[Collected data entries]
*** Begin section ***
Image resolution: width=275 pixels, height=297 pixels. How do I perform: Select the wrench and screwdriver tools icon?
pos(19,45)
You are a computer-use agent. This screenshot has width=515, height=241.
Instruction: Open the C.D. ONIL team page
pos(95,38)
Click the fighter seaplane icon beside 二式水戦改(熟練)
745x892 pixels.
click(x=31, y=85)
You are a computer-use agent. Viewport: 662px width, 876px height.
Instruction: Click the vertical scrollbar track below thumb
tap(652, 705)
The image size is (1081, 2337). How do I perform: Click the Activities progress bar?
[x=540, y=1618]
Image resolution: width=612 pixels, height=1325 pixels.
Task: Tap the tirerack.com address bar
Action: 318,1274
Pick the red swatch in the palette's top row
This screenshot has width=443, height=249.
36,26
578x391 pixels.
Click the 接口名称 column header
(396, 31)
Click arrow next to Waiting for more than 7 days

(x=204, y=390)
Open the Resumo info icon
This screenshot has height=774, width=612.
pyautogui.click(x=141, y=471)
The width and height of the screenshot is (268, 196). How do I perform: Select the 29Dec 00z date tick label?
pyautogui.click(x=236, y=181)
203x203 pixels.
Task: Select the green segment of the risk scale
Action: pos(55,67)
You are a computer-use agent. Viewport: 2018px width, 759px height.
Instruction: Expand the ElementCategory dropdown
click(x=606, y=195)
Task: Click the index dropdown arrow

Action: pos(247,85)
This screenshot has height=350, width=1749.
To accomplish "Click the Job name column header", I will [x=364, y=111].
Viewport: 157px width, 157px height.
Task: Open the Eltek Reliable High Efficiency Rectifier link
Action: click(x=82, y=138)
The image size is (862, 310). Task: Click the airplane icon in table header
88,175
*** End section ***
May I have exactly the lines from the one containing "The width and" through the last line of the data, both included?

EXERCISE ANSWER =>
The width and height of the screenshot is (268, 196). How do I perform: Select the 29Dec 00z date tick label?
pyautogui.click(x=236, y=181)
203x203 pixels.
Task: Select the green segment of the risk scale
Action: pos(55,67)
You are a computer-use agent. Viewport: 2018px width, 759px height.
Instruction: Expand the ElementCategory dropdown
click(x=606, y=195)
Task: Click the index dropdown arrow

Action: pos(247,85)
This screenshot has height=350, width=1749.
To accomplish "Click the Job name column header", I will [x=364, y=111].
Viewport: 157px width, 157px height.
Task: Open the Eltek Reliable High Efficiency Rectifier link
Action: click(x=82, y=138)
The image size is (862, 310). Task: Click the airplane icon in table header
88,175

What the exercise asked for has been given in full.